More from Japan: Should Standards be Standard?


[Editor’s note – contributor Rick Browning is currently in Japan studying urban streetcape issues, supported by a grant from the Architectural Foundation of Oregon.]

Konichi wa Portland Transport Gang!

Still in Japan. It has been more challenging than I thought trying to sketch, diagram, keep a journal, interview Japanese designers and planners and — do laundry. Sorry only one report so far. Will try to do better in my last week

Being here has brought up a question I have been asking myself for years more forcefully than ever – should standards be standard?

I first started asking myself this question in earnest when my firm was hired by the city of Forest Grove to do a bike/ped masterplan. During this project I distinctly remember a cyclist coming in and pleading for space, any amount of space – no matter how narrow, on the notoriously treacherous Hwy 47. “Please” he said, “just give us something, anything – two feet would make a huge difference, even a foot. I’ve measured the road, I know there is enough space to move the fog line over at least a foot.”

The response to this, from ODOT, not us, was of course – a two foot wide bike lane doesn’t meet standards, therefore you can have nothing. There might be money for restriping if it was for a conforming to standard shoulder bike lane, but restriping for an extra foot or two of width, which met no standard and thus – had no reason for existing, was out of the question. Cyclists would continue to ride with NO shoulder space because there was not enough room to provide an ideal width bike lane.

This is a bike example, but the additional width would have made walking on the highway that much easier as well. And there are plenty of stories about missing sidewalks that fit the same script.

Now fast forward to Rick in Japan, summer of 2005. What do I see here? Zillions of sidewalks two feet wide. Not to say I am not seeing grand boulevards and 40’ sidewalks – they have those too. But on the many roads where for whatever reason space is really constrained, they put in whatever they can. Sidewalks 2 to 3’ (less than a meter) wide, shared by bikes and pedestrians, are not uncommon.

Know what? They work great. Bikes use them, often dipping out onto the adjacent roadway for short stretches to get out of pedestrians’ way. Pedestrian stop and wait for each other, or for oncoming bikes. Adjacent commercial buildings often provide some small “give back” space – a paved voluntary setback that provides a brief interlude of wider space.

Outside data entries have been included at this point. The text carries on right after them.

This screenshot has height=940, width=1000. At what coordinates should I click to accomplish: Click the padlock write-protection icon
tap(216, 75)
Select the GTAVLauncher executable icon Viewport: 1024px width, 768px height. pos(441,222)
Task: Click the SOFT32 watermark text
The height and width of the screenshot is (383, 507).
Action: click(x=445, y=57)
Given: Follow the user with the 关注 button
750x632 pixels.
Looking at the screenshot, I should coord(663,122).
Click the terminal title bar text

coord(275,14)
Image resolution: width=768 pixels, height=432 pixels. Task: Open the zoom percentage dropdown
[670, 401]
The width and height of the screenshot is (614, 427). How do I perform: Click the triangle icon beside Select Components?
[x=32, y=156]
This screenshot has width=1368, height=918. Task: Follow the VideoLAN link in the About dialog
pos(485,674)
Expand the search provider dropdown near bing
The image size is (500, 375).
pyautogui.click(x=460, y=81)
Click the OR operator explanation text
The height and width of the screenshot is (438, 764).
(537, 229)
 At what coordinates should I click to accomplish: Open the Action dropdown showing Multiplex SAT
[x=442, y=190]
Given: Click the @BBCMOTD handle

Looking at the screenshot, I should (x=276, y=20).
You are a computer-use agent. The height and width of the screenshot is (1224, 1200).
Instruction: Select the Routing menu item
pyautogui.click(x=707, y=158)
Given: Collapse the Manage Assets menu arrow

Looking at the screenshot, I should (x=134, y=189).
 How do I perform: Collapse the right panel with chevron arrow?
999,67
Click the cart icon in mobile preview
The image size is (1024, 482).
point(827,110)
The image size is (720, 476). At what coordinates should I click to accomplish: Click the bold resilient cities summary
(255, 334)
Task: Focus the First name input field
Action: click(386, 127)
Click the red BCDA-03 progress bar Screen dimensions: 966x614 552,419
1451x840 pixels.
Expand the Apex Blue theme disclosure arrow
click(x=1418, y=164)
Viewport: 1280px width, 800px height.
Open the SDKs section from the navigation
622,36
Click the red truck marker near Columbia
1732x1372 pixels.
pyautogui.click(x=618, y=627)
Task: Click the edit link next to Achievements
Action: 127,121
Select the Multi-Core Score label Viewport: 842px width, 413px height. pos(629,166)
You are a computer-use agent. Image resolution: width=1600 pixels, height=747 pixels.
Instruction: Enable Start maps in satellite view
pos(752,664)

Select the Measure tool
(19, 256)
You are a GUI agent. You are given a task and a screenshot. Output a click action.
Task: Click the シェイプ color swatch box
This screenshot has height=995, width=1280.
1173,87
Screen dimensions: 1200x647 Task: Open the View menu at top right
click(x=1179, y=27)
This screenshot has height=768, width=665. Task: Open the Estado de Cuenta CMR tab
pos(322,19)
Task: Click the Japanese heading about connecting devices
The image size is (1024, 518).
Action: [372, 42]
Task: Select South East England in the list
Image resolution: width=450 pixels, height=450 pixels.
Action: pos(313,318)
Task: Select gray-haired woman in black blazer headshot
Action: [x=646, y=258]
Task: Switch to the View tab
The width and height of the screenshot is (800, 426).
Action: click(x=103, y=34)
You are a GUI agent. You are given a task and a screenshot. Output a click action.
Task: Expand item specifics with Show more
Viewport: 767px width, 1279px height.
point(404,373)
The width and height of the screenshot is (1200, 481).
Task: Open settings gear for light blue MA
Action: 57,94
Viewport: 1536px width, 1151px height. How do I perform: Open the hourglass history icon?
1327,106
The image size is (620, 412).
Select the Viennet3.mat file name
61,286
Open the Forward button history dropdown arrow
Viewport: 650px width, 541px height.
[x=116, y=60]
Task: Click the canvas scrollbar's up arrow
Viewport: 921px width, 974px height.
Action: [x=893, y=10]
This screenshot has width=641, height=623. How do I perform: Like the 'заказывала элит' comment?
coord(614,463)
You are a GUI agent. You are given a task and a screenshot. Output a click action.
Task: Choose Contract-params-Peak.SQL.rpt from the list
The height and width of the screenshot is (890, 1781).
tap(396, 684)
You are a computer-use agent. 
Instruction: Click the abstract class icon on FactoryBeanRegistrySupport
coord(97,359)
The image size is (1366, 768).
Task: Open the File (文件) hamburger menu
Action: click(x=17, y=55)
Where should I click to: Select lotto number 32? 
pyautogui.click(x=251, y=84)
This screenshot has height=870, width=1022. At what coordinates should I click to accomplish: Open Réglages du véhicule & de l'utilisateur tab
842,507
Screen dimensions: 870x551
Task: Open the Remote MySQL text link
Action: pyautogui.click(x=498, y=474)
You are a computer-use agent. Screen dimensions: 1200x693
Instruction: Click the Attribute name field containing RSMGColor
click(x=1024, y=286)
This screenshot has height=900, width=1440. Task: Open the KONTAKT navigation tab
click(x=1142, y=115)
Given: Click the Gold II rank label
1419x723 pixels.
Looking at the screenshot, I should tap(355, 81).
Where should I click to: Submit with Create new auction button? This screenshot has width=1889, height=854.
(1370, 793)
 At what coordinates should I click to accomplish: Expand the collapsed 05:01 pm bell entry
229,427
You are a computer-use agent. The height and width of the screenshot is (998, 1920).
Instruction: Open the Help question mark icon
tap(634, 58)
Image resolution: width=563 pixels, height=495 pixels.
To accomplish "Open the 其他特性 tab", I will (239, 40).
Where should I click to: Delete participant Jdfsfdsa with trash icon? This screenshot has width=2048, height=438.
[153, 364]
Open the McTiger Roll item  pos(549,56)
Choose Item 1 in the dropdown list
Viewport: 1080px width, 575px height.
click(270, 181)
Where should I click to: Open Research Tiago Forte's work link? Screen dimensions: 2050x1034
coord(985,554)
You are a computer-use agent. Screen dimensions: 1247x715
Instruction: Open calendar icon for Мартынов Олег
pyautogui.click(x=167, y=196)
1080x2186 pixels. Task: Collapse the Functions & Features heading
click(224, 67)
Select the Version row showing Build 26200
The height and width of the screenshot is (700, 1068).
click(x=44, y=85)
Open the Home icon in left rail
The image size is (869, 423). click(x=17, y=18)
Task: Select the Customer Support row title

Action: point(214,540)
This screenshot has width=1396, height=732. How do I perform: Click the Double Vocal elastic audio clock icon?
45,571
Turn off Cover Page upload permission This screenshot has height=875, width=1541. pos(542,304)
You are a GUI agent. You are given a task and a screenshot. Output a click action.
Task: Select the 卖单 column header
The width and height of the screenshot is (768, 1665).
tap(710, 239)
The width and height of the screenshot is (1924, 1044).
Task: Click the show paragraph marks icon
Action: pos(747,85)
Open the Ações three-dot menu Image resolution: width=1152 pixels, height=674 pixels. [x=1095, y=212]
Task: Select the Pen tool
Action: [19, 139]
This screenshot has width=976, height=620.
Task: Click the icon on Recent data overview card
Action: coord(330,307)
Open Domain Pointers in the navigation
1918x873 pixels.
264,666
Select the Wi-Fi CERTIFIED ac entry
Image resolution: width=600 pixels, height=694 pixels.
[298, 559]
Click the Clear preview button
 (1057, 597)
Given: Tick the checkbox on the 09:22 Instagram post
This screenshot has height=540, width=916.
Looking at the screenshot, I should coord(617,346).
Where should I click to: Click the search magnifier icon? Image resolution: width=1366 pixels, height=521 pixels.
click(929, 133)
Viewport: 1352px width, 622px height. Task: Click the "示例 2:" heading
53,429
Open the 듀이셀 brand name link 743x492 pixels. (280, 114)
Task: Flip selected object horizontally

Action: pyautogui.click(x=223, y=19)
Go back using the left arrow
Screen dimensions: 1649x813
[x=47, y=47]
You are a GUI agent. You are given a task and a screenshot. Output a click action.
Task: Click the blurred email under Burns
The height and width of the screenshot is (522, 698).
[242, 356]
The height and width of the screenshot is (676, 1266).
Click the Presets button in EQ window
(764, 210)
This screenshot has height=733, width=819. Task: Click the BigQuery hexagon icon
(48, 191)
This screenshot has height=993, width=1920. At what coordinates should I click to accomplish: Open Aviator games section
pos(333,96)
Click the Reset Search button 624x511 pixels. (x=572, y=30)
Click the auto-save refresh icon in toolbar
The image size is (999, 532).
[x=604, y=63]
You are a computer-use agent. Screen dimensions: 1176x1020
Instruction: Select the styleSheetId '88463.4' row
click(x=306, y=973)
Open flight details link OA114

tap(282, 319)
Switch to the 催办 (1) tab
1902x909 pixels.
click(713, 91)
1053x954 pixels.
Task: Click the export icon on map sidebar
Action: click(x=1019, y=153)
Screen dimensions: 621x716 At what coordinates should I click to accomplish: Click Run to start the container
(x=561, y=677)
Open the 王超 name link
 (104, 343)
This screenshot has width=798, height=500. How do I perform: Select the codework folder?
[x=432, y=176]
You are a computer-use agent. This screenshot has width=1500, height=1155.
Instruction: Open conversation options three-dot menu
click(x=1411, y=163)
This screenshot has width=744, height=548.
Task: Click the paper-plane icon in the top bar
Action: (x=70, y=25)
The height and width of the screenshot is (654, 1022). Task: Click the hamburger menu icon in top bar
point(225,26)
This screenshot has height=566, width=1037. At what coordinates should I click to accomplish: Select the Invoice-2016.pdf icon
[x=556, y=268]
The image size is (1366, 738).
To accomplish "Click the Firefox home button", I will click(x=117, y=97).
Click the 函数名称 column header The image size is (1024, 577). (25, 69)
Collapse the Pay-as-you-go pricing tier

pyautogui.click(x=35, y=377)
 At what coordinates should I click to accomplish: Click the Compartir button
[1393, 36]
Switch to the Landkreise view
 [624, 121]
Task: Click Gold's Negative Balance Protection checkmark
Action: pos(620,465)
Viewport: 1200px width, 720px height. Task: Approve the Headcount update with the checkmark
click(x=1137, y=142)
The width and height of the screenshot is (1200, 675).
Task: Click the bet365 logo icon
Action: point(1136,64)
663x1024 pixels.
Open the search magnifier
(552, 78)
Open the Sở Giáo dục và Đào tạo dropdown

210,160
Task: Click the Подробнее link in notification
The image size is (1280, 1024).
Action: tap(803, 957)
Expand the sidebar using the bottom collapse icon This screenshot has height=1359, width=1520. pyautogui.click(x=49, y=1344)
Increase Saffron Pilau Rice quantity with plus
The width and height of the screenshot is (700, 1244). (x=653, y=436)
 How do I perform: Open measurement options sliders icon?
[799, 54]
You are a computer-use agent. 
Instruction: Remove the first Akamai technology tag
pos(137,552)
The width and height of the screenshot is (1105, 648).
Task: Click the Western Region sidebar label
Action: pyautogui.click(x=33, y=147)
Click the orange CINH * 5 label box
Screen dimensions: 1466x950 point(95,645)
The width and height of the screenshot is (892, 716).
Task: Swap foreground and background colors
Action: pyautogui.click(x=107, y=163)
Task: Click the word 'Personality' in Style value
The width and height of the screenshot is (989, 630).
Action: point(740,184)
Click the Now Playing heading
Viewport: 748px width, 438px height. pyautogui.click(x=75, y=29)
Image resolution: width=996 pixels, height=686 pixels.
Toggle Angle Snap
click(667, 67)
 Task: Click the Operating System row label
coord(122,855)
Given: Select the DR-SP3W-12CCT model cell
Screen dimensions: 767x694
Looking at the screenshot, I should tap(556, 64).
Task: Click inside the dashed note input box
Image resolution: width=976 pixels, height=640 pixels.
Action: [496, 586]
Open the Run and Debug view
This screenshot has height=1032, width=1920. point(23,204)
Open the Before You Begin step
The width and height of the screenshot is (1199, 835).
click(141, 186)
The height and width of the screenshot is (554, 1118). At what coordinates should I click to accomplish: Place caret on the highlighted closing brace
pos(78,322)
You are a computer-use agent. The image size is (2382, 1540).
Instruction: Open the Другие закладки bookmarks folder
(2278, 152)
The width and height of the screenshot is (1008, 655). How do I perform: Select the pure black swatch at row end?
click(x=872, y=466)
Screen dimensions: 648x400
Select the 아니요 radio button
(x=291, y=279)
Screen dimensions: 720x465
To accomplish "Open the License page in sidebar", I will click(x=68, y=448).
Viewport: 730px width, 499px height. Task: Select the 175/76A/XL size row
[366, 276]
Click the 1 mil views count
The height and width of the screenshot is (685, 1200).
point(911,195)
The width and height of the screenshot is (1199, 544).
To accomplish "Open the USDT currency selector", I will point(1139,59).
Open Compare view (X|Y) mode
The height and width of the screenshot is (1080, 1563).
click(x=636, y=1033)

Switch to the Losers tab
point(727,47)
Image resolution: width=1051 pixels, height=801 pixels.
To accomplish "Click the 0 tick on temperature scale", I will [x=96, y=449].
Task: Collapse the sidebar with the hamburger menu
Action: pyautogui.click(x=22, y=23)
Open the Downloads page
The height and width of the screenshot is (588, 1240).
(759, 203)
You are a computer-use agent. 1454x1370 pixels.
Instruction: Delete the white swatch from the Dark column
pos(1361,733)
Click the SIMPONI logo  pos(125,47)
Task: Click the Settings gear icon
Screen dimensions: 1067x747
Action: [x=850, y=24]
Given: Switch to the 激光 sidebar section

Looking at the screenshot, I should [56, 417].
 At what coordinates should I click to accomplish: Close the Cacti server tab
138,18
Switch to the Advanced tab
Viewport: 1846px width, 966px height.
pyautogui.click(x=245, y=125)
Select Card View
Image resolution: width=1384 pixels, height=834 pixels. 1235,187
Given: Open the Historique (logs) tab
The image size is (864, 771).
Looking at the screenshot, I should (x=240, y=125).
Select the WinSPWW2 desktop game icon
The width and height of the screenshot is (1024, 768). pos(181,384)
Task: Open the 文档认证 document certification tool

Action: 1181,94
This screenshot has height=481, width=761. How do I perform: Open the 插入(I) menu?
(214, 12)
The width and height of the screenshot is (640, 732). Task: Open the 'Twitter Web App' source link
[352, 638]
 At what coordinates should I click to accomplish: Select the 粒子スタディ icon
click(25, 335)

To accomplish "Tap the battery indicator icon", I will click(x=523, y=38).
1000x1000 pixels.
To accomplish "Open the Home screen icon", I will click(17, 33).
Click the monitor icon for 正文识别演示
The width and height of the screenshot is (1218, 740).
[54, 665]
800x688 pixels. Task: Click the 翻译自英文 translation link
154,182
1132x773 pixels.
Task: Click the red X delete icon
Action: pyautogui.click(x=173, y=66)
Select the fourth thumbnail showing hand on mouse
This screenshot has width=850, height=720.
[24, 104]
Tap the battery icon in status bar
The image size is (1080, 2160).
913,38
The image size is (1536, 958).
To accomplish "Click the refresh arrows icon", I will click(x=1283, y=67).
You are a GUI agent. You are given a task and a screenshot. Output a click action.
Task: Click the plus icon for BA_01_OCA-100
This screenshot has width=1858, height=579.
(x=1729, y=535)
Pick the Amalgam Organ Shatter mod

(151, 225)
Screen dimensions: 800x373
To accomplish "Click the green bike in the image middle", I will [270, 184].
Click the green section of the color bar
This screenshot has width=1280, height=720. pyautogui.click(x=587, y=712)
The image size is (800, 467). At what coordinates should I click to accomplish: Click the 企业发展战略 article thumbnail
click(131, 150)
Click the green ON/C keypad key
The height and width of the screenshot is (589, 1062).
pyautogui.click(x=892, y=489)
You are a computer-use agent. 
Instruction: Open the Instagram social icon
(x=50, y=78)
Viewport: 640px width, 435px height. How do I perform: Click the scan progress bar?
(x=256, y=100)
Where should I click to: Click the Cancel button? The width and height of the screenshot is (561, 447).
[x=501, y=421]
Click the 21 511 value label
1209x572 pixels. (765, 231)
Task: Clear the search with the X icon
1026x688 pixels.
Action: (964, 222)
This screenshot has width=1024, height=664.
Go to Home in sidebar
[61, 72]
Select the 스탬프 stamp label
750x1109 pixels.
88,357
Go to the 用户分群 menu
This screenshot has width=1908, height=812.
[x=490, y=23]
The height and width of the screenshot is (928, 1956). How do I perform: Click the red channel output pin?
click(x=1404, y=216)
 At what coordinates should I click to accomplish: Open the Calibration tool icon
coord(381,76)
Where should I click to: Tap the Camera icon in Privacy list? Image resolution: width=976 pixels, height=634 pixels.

There are innumerable other examples on Japanese streets and transit stations about the power of not making standards standard. Train stations have what seem to be horrifyingly narrow bottlenecks where flights of stairs come down onto train platforms, forcing massive waves of foot traffic on to narrow little ledges adjacent to open tracks, but it works.

Do the designs work because people are innately polite and cooperative or are people polite and cooperative because the designs give them no other choice? Not sure, but based on my experiences here I am more than ever against the tyranny of standards. I believe they come in part from American “me-ism”. Every mode must be accommodated in ideal fashion for that mode. The hell with everyone else. The hell with the fact that there is innate efficiency in sharing rather than segregating.

In the kind of dense, multi-layered and multi-modal society we envision for Portland’s future – I don’t think this approach works. I don’t even think it works right now.

If Japan was stuck with American risk management lawyers and code standard enforcement I think it would cease to function as a society within 24 hours. That it succeeds so brilliantly as a dense, multi-modal society (and it really has to be studied in some depth as I have been doing, to appreciate the stratospheric level to which it does succeed), is an eloquent argument that standards should not be standard.